Description of the task: Can you reproduce, word for word, the part of the faculty profile below that begins with the words containing "Professor Ashley Blackshaw, PhD" and ends with "the gastrointestinal tract."?

Passage provided:

__________________________________________________

Professor Ashley Blackshaw, PhD
Professor of Enteric Neuroscience
Centre: Neuroscience and Trauma
Email: firstname.lastname@example.orgTelephone: 020 7882 2636
Ashley Blackshaw holds the first Chair of Enteric Neuroscience at Barts and the London School of Medicine and Dentistry, Queen Mary University of London, UK, having moved from the University of Adelaide, Australia in 2011. In 1984, Professor Blackshaw received his Bachelor of Science degree with honours in physiology, as well as his PhD (1988), at the University of Sheffield, UK, working on sensory function and reflex control of the gastrointestinal tract.
Member of the Physiological Society and the American Gastroenterological Association
Lecturing and Research supervision at undergraduate and postgraduate level
Ashley Blackshaw has been involved in basic research in neuroscience and gastrointestinal physiology since 1987. His past research has focussed on gastro-oesophageal reflux disease and gastrointestinal sensory mechanisms in human and animal tissue. His work has identified new classes of sensory neurons and demonstrated important therapeutic roles for receptors on these neurons. His more recent foci have been on nutrient sensing in the gut and mechanisms of pain. His group’s discoveries led to development of GABAb receptor agonists for reflux disease, to licensing of Linaclotide (guanylate cyclase agonist) for pain, and proposed clinical trials for targeted nutrient delivery in obesity.

__________________________________________________

Given records:
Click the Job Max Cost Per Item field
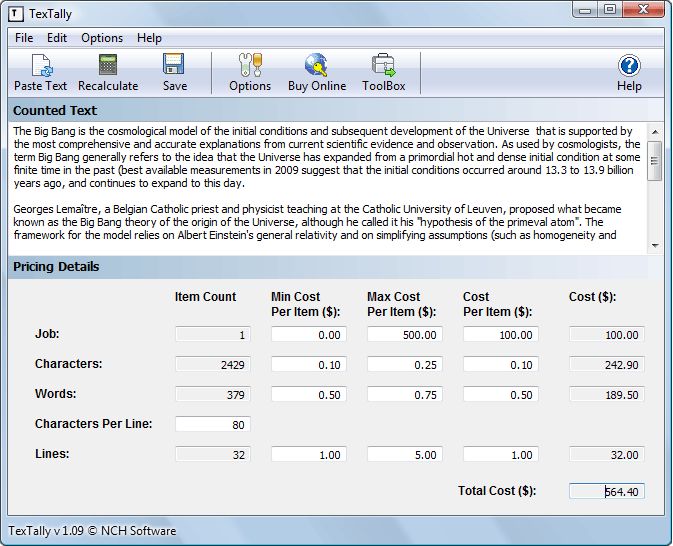The height and width of the screenshot is (546, 673). tap(404, 335)
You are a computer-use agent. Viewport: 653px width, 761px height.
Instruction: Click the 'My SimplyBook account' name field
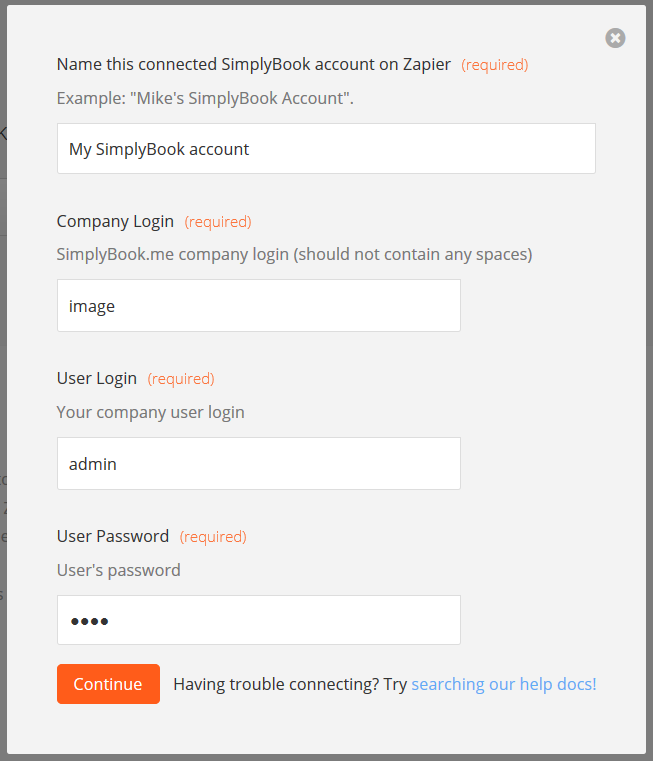[x=326, y=149]
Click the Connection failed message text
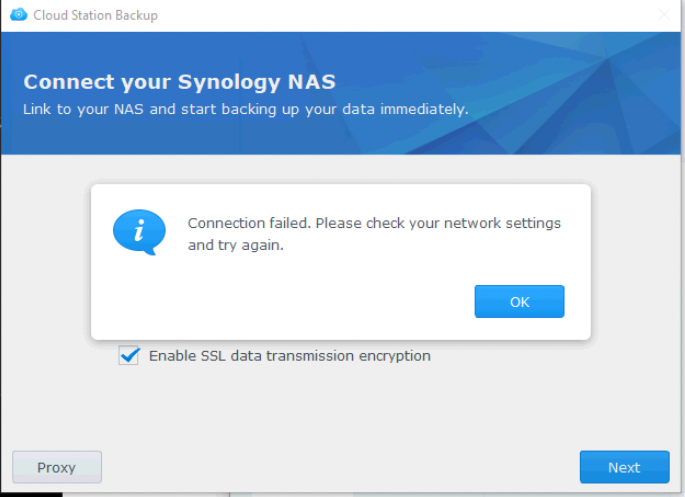Screen dimensions: 685x497 coord(374,223)
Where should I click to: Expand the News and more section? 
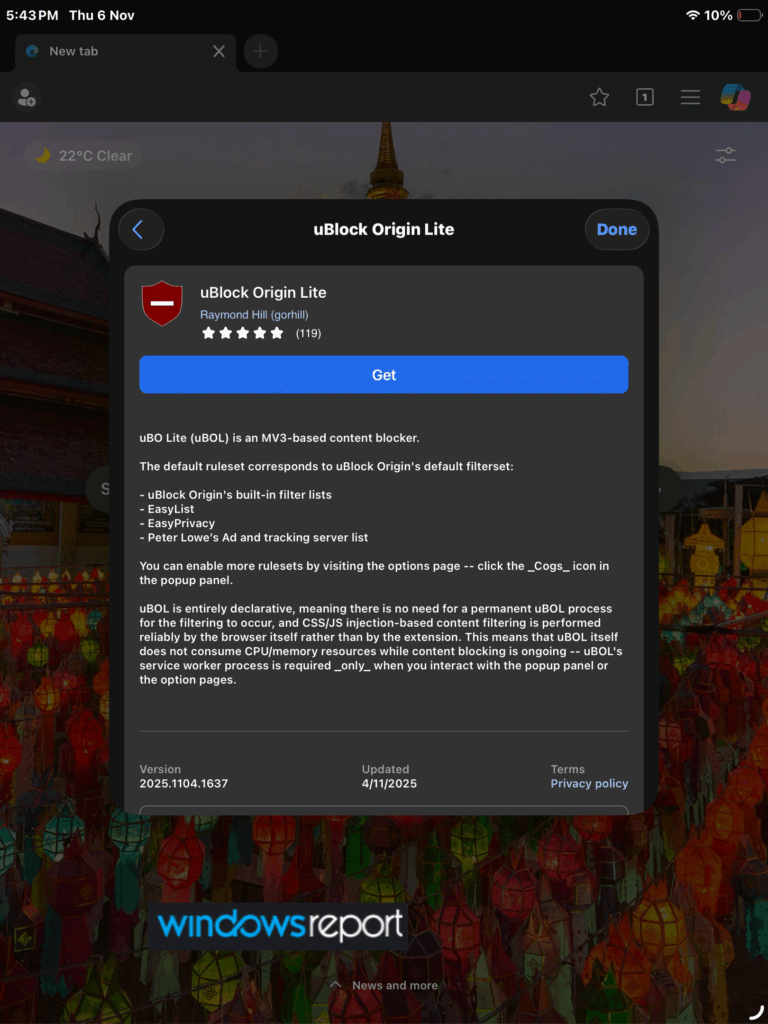[x=384, y=985]
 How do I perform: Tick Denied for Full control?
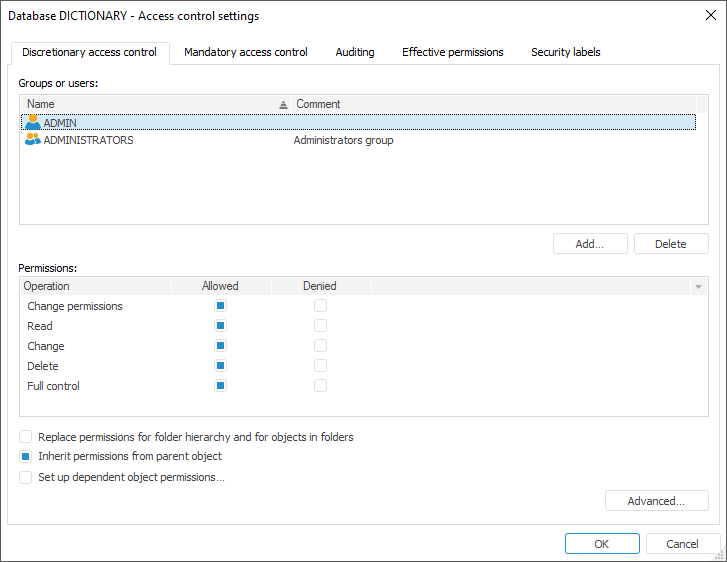tap(321, 386)
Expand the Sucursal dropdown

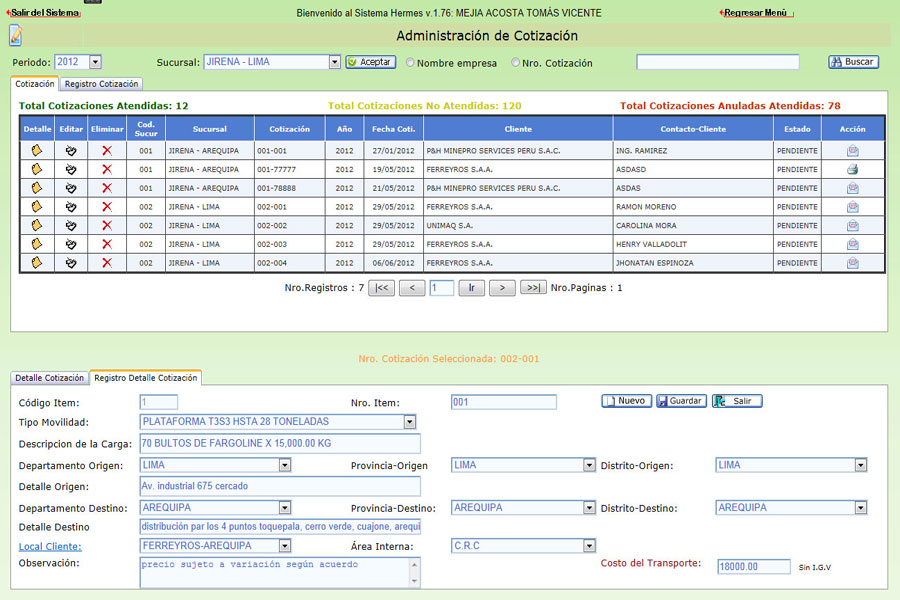[334, 62]
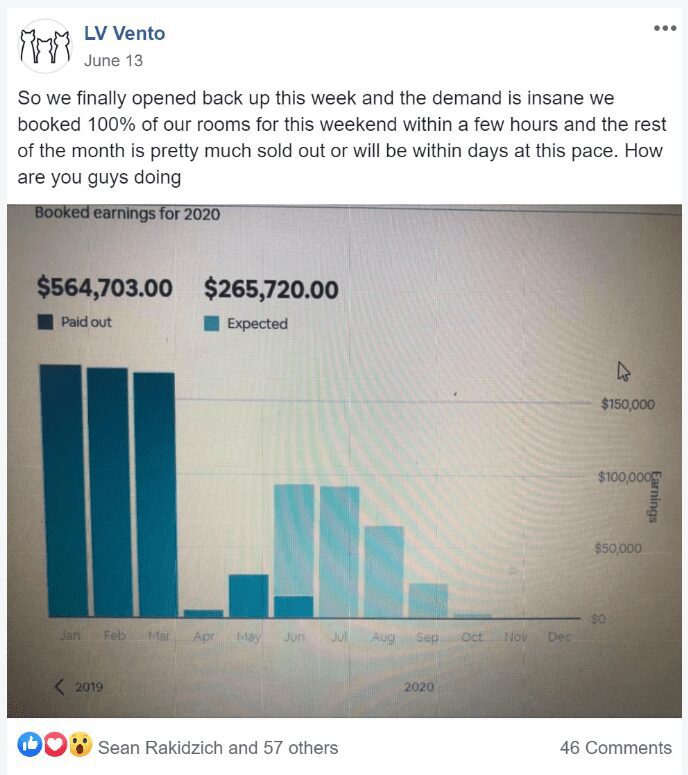Click the LV Vento cats profile picture
Screen dimensions: 688x775
45,46
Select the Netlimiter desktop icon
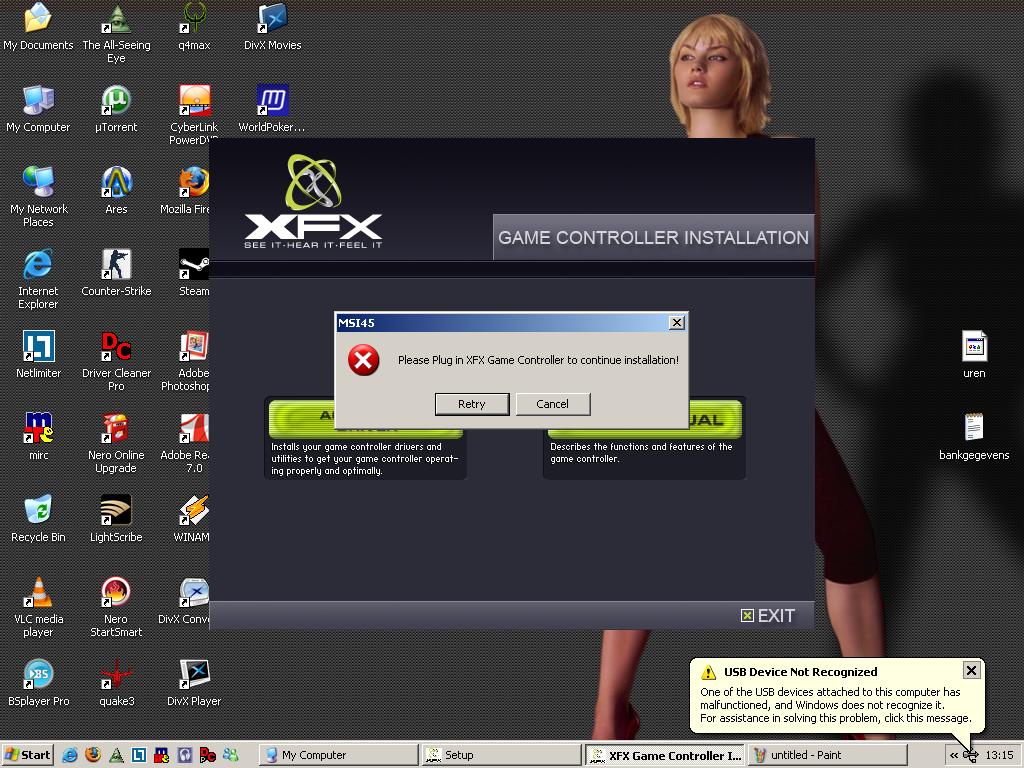Image resolution: width=1024 pixels, height=768 pixels. pyautogui.click(x=38, y=348)
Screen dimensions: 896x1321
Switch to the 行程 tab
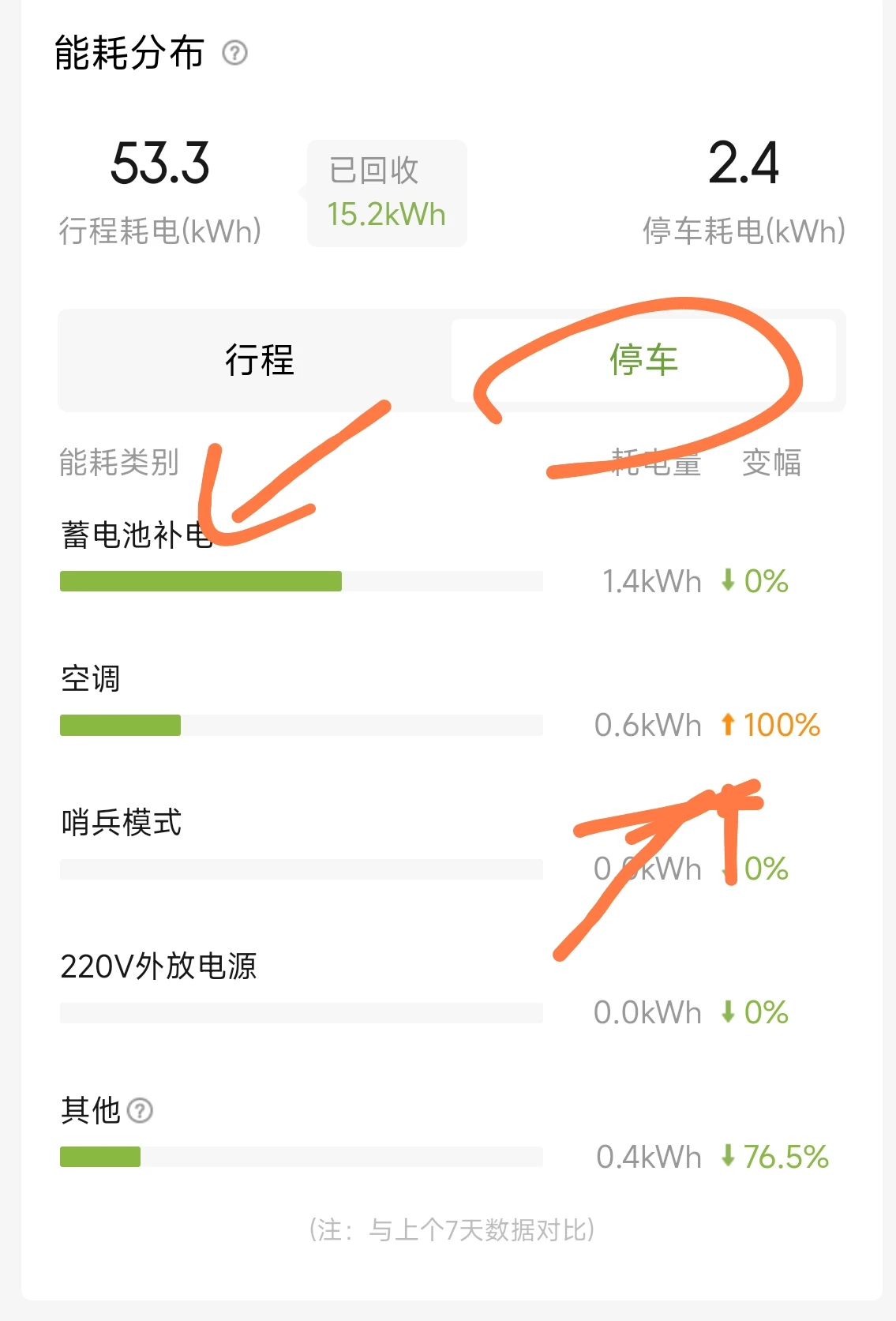pyautogui.click(x=259, y=360)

__________________________________________________

Your solution:
Professor Ashley Blackshaw, PhD
Professor of Enteric Neuroscience
Centre: Neuroscience and Trauma
Email: firstname.lastname@example.orgTelephone: 020 7882 2636
Ashley Blackshaw holds the first Chair of Enteric Neuroscience at Barts and the London School of Medicine and Dentistry, Queen Mary University of London, UK, having moved from the University of Adelaide, Australia in 2011. In 1984, Professor Blackshaw received his Bachelor of Science degree with honours in physiology, as well as his PhD (1988), at the University of Sheffield, UK, working on sensory function and reflex control of the gastrointestinal tract.